In fact, the impact of benefits on unemployment is so strong that experiments have even been constructed that successfully reduced unemployment through clever manipulation of payouts. For example, Bruce Meyer, an economics professor at Northwestern, conducted a careful survey of experiments with unemployment insurance in Illinois, Pennsylvania, Washington, and New Jersey and concluded that paying workers bonuses to find jobs before their benefits ran out reduced how long people were unemployed. While he was cautious to recommend such bonus plans because they encourage some people to become unemployed just so they can switch jobs and collect the bonus, the bottom line is clear: incentives matter. The last thing that extending unemployment benefits will do is encourage people to work and be productive.
So what would the Democrats' plan do to the unemployment rate? Eighty-five percent of the unemployed live in states that would receive the extended benefits under the Senate legislation, and about half of the unemployed in those states are eligible for unemployment insurance. Most estimates suggest that unemployment would rise by 25 percent in those affected states should the Democratic plan go through. That would raise the national unemployment rate from 5.6 to 6.6 percent.
How should Republicans have responded? First of all, they could have responded to the concern that some workers have lost their jobs and used up their insurance by giving the new money as a lump sum only to those workers who have already exhausted their original 26 weeks of benefits. That way, the perverse effect of benefits on job search would not be an issue at the margin. Second, Republicans should have made the point that, with an unemployment rate hovering at 5.6 percent and initial claims for unemployment insurance dropping off sharply, finding jobs is no more difficult than it was a few years ago. If Democrats didn't see the urgency in increasing unemployment benefits then, why now? Finally, they should never have backed down so much on business tax cuts.
There is, however, a significant risk to the Democrats' "recession" strategy. The economy is turning up so quickly that unemployment may not be a big issue even with the expansion of benefits. But if it is an issue one thing is certain: Despite their own economists' work, which clearly demonstrates that higher benefits increase unemployment, Democrats will blame Bush and the Republicans.
Without knowing the income demographic studied (and the same for jobs lost as a result of 9/11, it is impossible to know if this is an accurate model. Suffice it to say that this scenario may work for low wage workers, however, higher wage workers will not behave in the manner articulated here.
If people think these benefits help the poor, they're wrong. Most of the working poor don't stay on any one job long enough to qualify for benefits. What we saw in our surburban office was housewives in tennis outfits, collecting benefits through the summer while they're kids were out of school, and people wanting to collect unemployment benefits and retirement benefits at the same time. They were angry when they found out one had to be actively pursuing a job in order to collect unemployment payments. They just thought one had to be out of work. The system stinks.

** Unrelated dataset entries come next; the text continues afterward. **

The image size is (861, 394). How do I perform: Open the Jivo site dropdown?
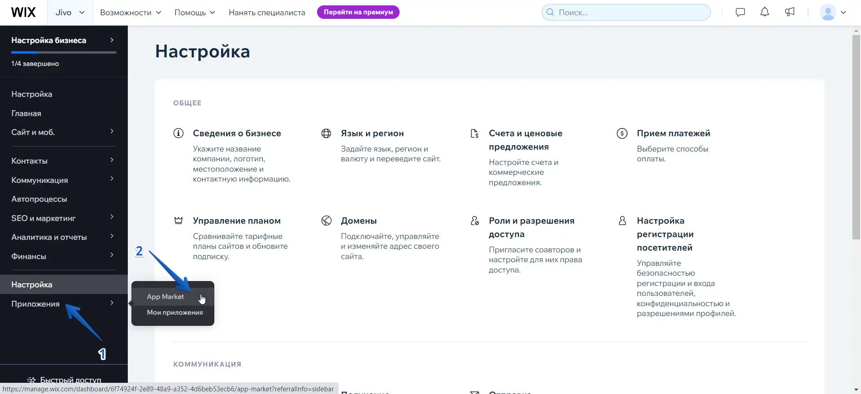(x=70, y=13)
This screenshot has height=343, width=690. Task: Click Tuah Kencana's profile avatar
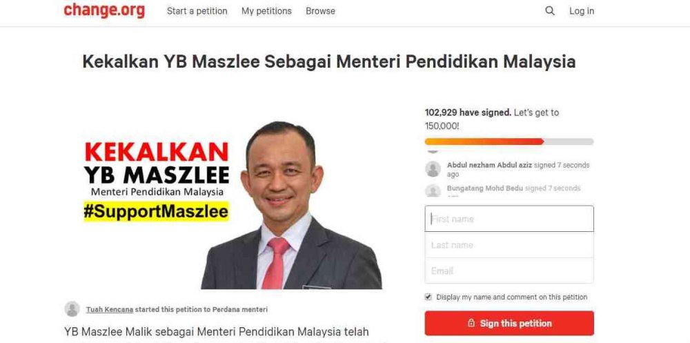[72, 309]
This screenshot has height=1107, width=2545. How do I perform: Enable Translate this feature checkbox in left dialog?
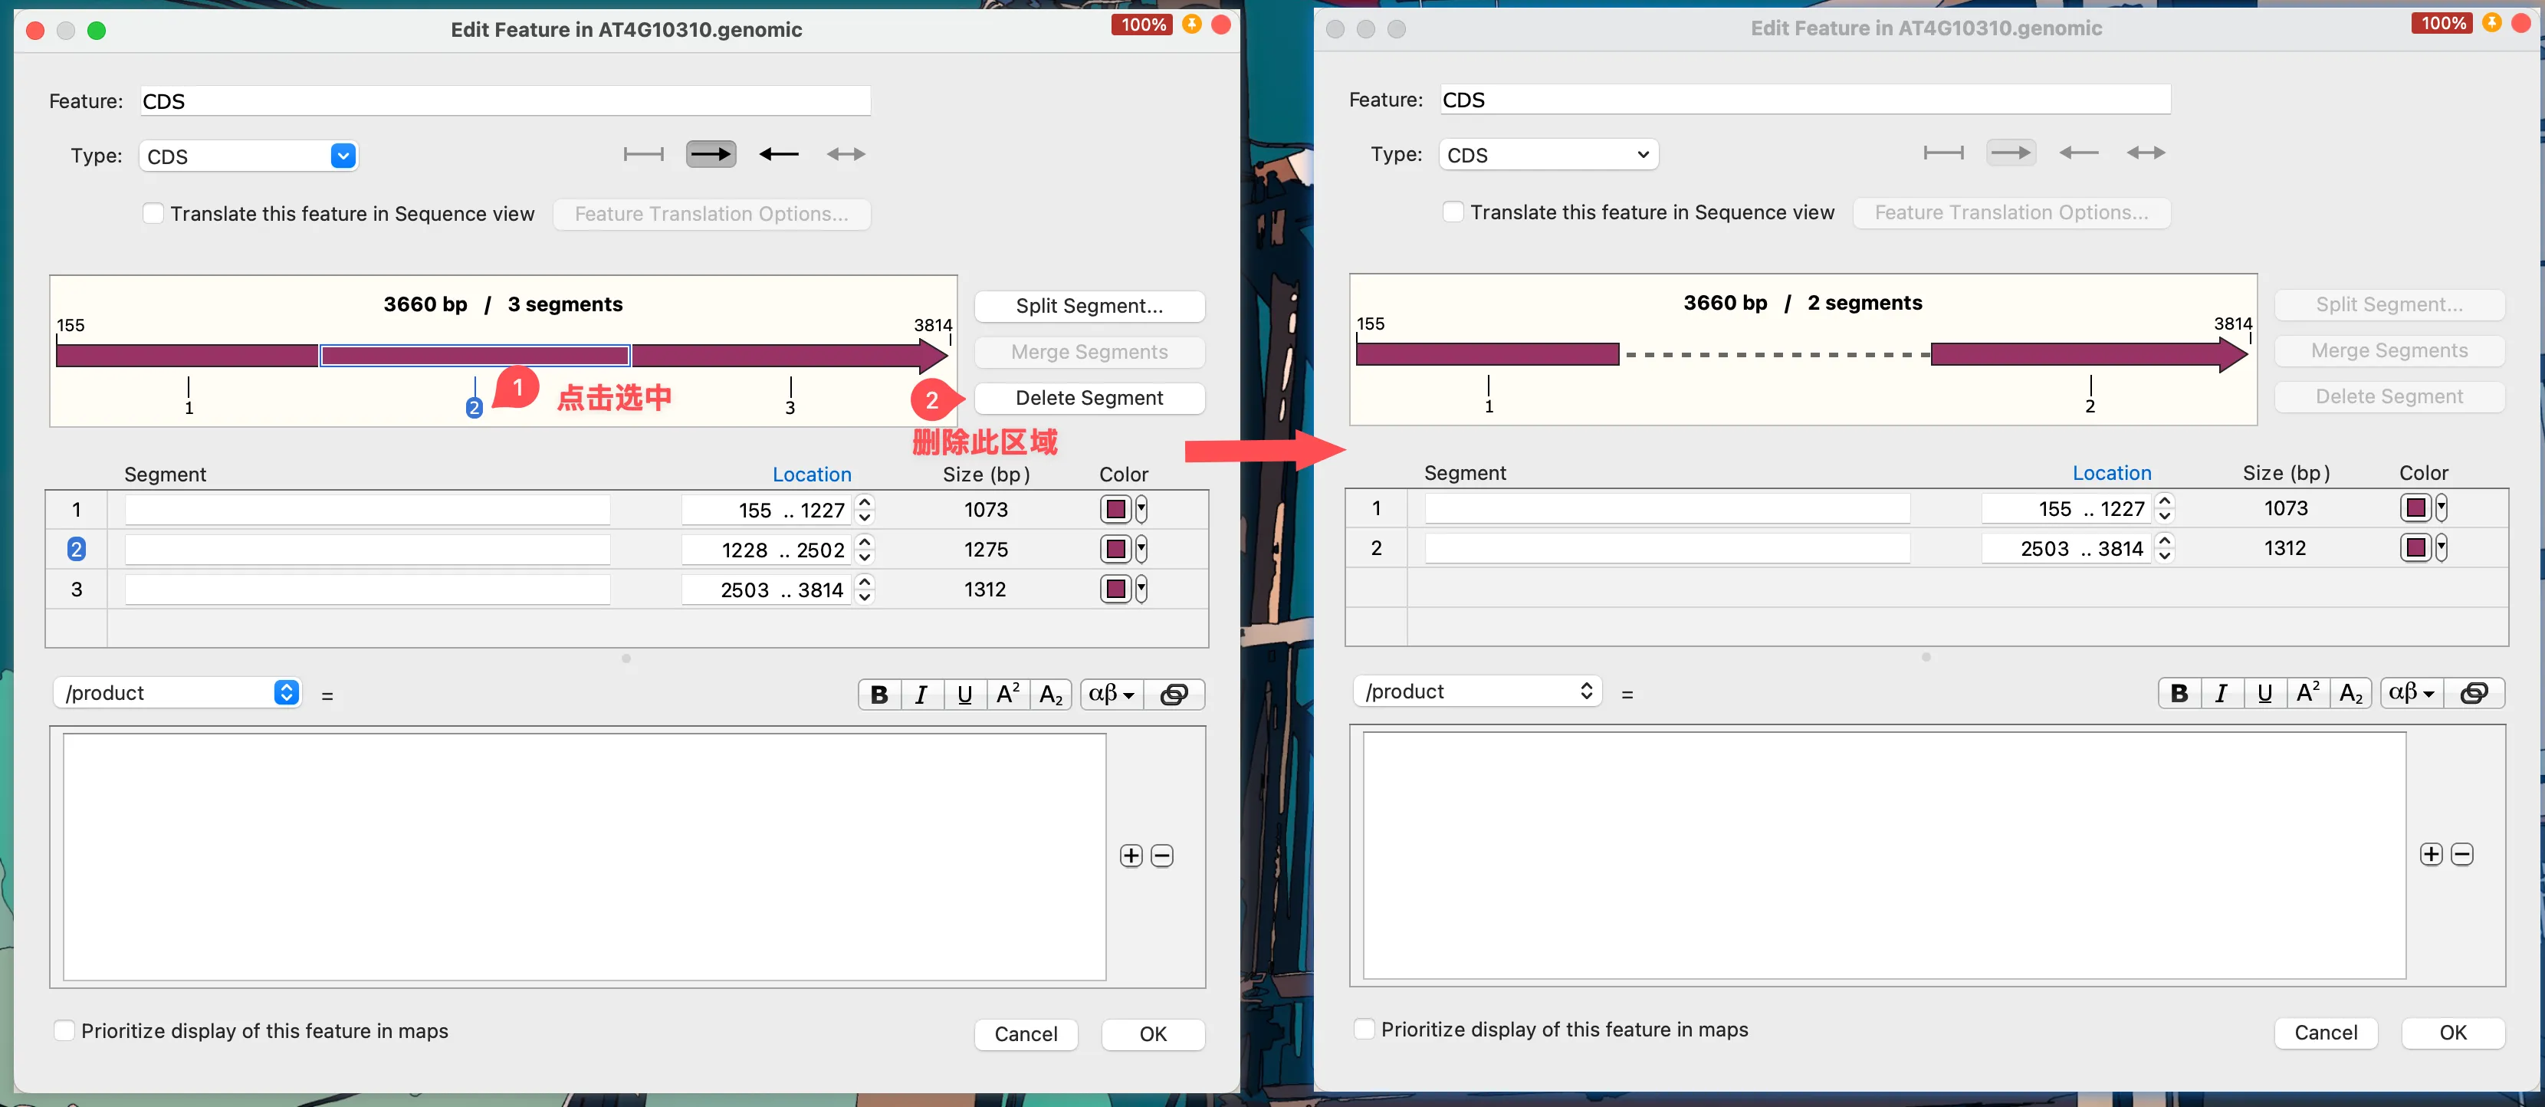point(153,213)
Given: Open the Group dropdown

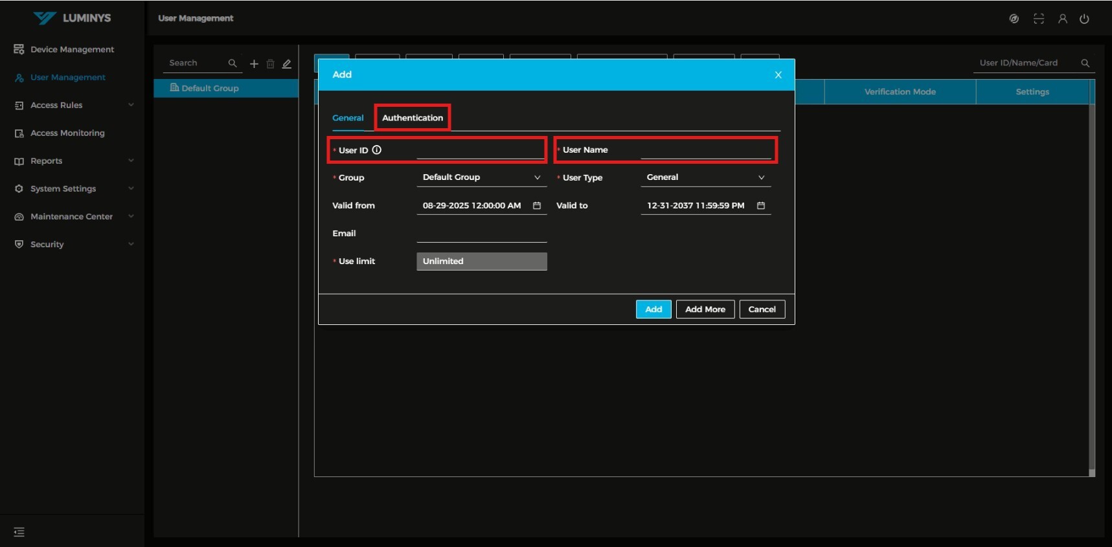Looking at the screenshot, I should (x=481, y=177).
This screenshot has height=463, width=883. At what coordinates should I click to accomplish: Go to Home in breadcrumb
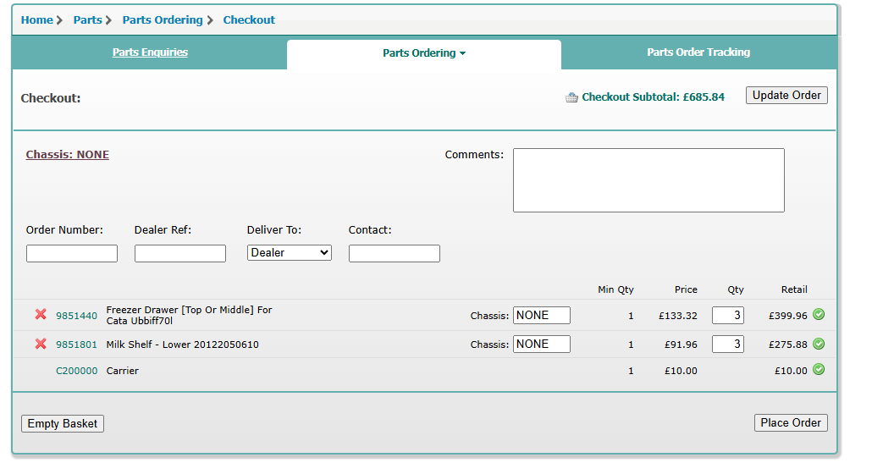pyautogui.click(x=37, y=20)
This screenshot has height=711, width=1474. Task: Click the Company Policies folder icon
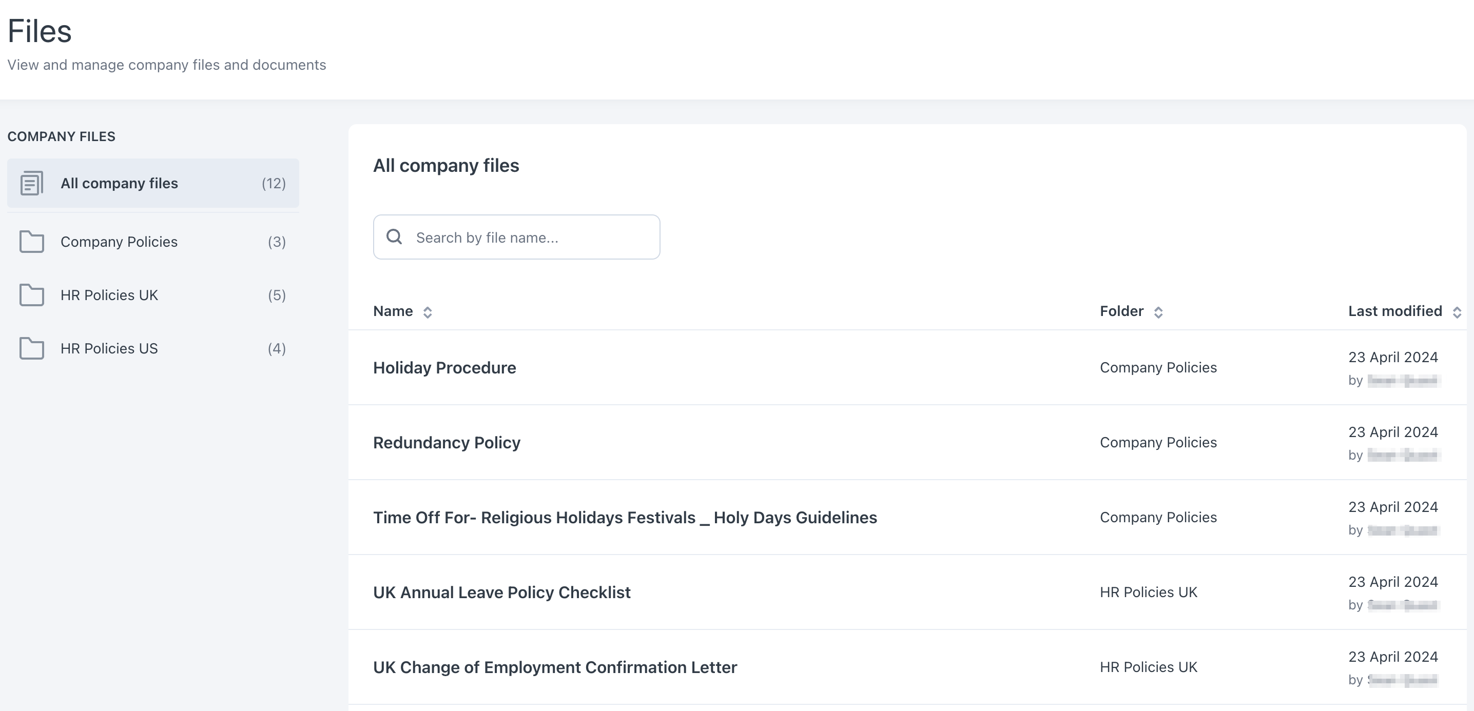pos(31,241)
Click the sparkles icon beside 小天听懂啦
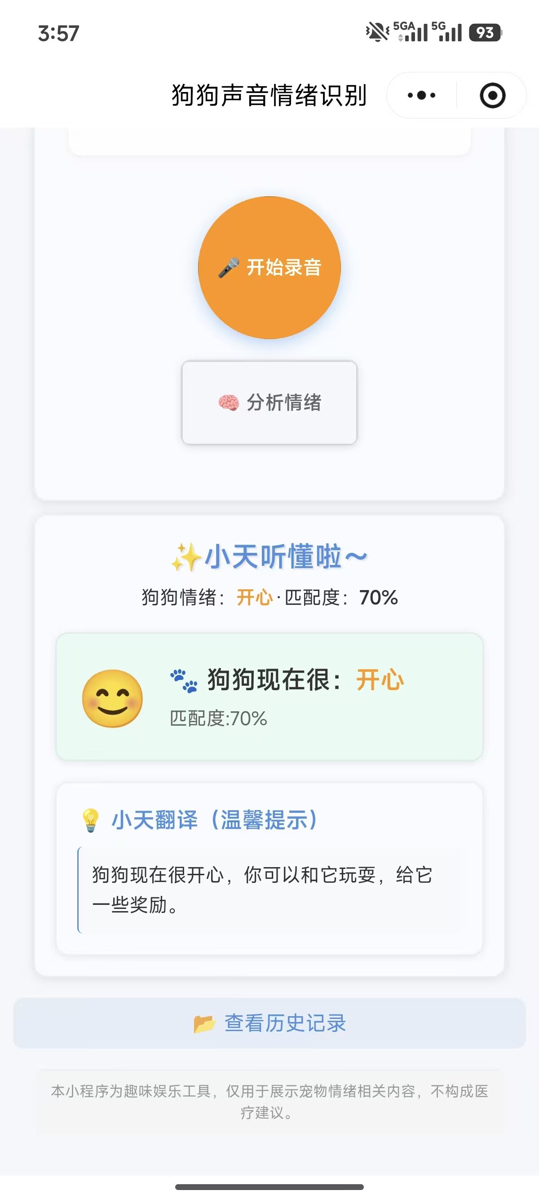 tap(186, 557)
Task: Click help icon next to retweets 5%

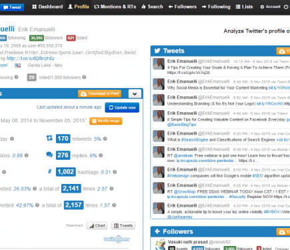Action: click(x=105, y=139)
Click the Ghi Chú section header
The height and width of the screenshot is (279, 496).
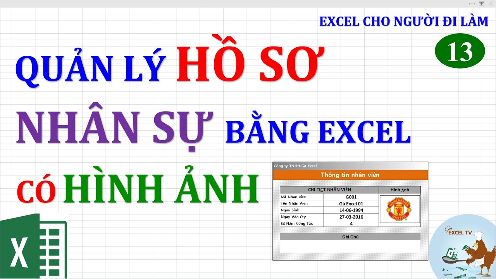pos(350,236)
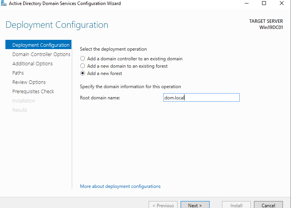This screenshot has width=291, height=208.
Task: Minimize the configuration wizard window
Action: (x=246, y=3)
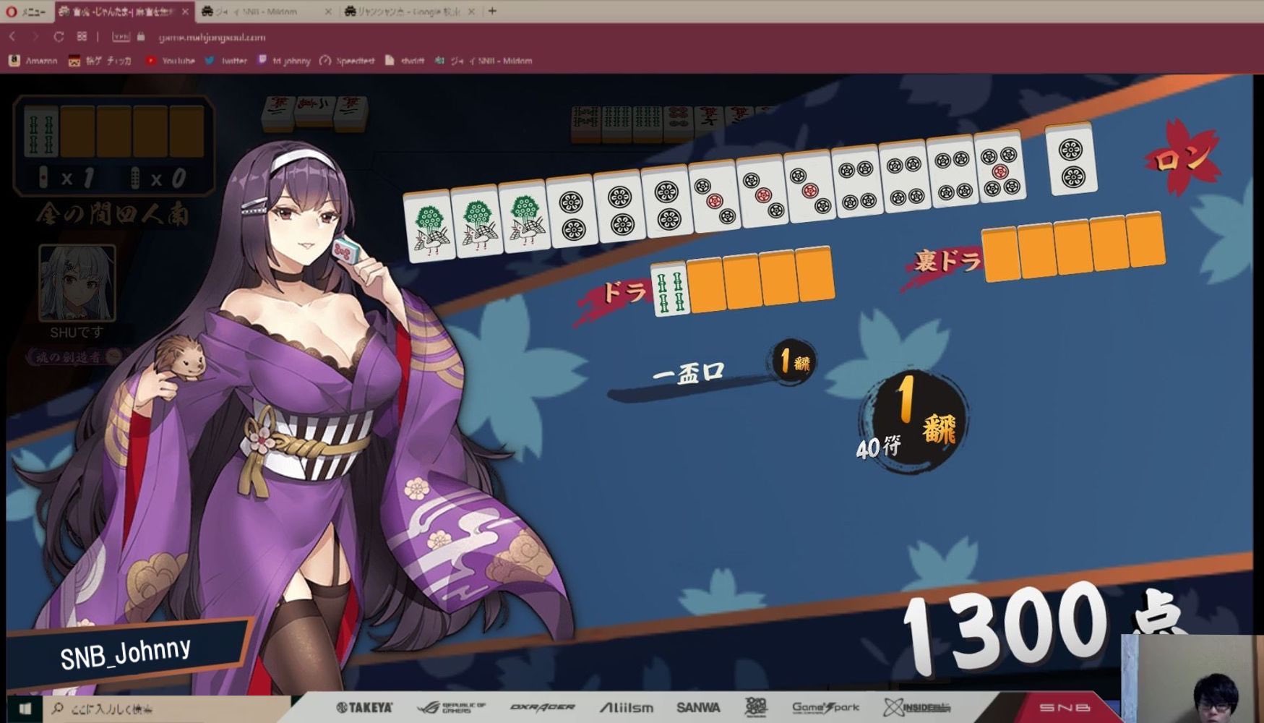Reload the Mahjong Soul page

[x=59, y=37]
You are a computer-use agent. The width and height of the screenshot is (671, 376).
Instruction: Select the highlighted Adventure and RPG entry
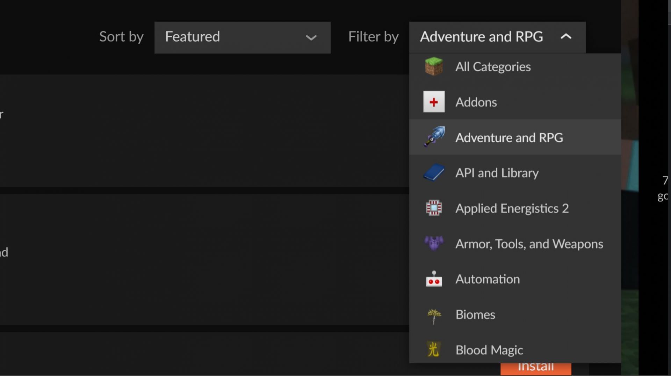(509, 137)
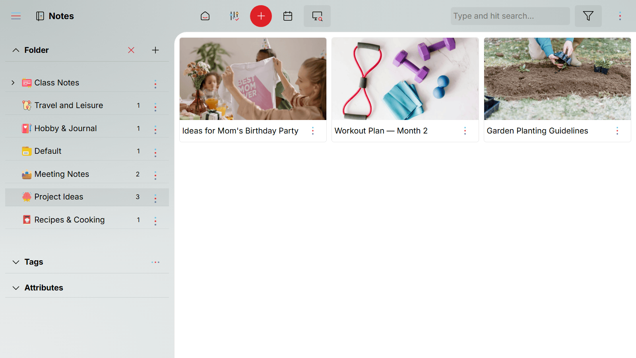Expand the Attributes section
The image size is (636, 358).
pyautogui.click(x=16, y=288)
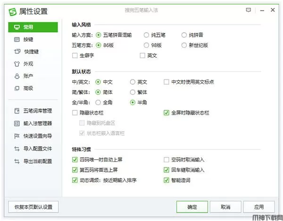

The GOP is all about compromise, never do they get the RATS to come to there posistion. NEVER do they draw a line and stand, and stand for principle. THEY can't, they don't know how. The spinless wimps. They won't even call the RATS on any of the tricks they pull and GET a way wiith.
So in the future it will be written into history that the GOP = Spinless, Cowards, so no one will say anything bad about them. It makes me sick.